= Görevler ve Alıştırmalar =
A - Aşağıdaki terör yazısında "Geçmişten bugüne hep" ifadesinden "almak çabaları sürüyor." ifadesine kadar uzanan bölümü kelimesi kelimesine aktarın.
B - Aşağıdaki terör yazısına göre şu ifadeler doğru mu: (i) Sivas ve Başbağlar, otuzlu sayılarla gündeme gelen ölümler arasında anılır. (ii) Bu ölümlerin ardından iyi niyetli çabalar sonuca ulaşmıştır. (iii) Yapılanları anayasal güvence altına alma yönünde bir çaba yoktur. Her biri için evet ya da hayır deyin ve kararı belirleyen sözleri yazıdan aynen alıntılayın.

= Sayfa =
▽

- Kategori
- Güncel
Ölü sayısı otuzu geçince de hayat devam ediyor...

Bu ülkenin başına terör belası sarıldığından beri, ölülerin sayısının haddi hesabı olmadı ama özellikle otuzlu sayılar "çok anlamlı" oldu...
Otuzlu sayılardaki ölülerin anlamı şurda: Ne zaman bu ülke terörü yenmek adına, gerek siyasi, gerek askeri adımlar atsa ve bunlarda bir takım başarılar elde etse, otuzlu sayılarda ölümlerl oluyor.
Geçmişten bugüne hep bu "otuzlu ölümlerle" sarsıldık. Sivas'tan, Başbağlar'dan Bingöl-Elazığ arasında otuz üç erin şehit edilmesine kadar hep bu otuzlu sayılar gündeme düştü.
Bu ölümlerin sonucunda da daima, iyi niyetli çabalar akim kaldı. Ülke, bir şekilde kurtulmak istediği terör sarmalına yeniden yakalandı.
Şimdilerde hem terörün eli silahlı kısmını etkisiz kılmak, hem istismar ettiği sosyal alanı düzeltmek ve daha da önemlisi bütün bunları "anayasal güvence" altına almak çabaları sürüyor.

△

= Gösterilen Bilgiler =
▽

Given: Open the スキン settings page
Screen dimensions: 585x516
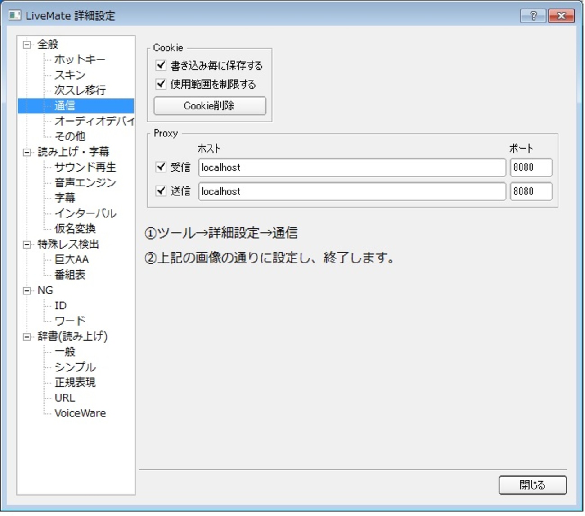Looking at the screenshot, I should pos(68,75).
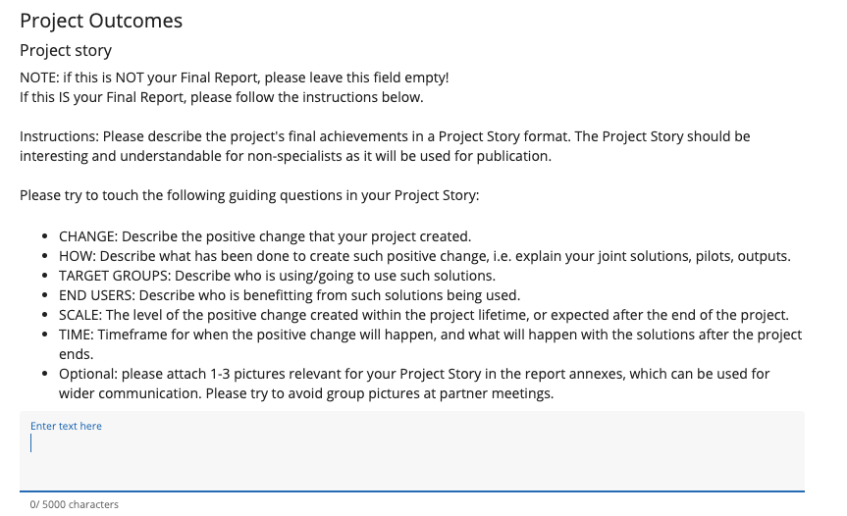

△

= Tam Cevaplar =
A -
Geçmişten bugüne hep bu "otuzlu ölümlerle" sarsıldık. Sivas'tan, Başbağlar'dan Bingöl-Elazığ arasında otuz üç erin şehit edilmesine kadar hep bu otuzlu sayılar gündeme düştü.
Bu ölümlerin sonucunda da daima, iyi niyetli çabalar akim kaldı. Ülke, bir şekilde kurtulmak istediği terör sarmalına yeniden yakalandı.
Şimdilerde hem terörün eli silahlı kısmını etkisiz kılmak, hem istismar ettiği sosyal alanı düzeltmek ve daha da önemlisi bütün bunları "anayasal güvence" altına almak çabaları sürüyor.

B -
(i) Evet: “Sivas'tan, Başbağlar'dan Bingöl-Elazığ arasında otuz üç erin şehit edilmesine kadar hep bu otuzlu sayılar gündeme düştü.”
(ii) Hayır: “Bu ölümlerin sonucunda da daima, iyi niyetli çabalar akim kaldı.”
(iii) Hayır: “daha da önemlisi bütün bunları "anayasal güvence" altına almak çabaları sürüyor.”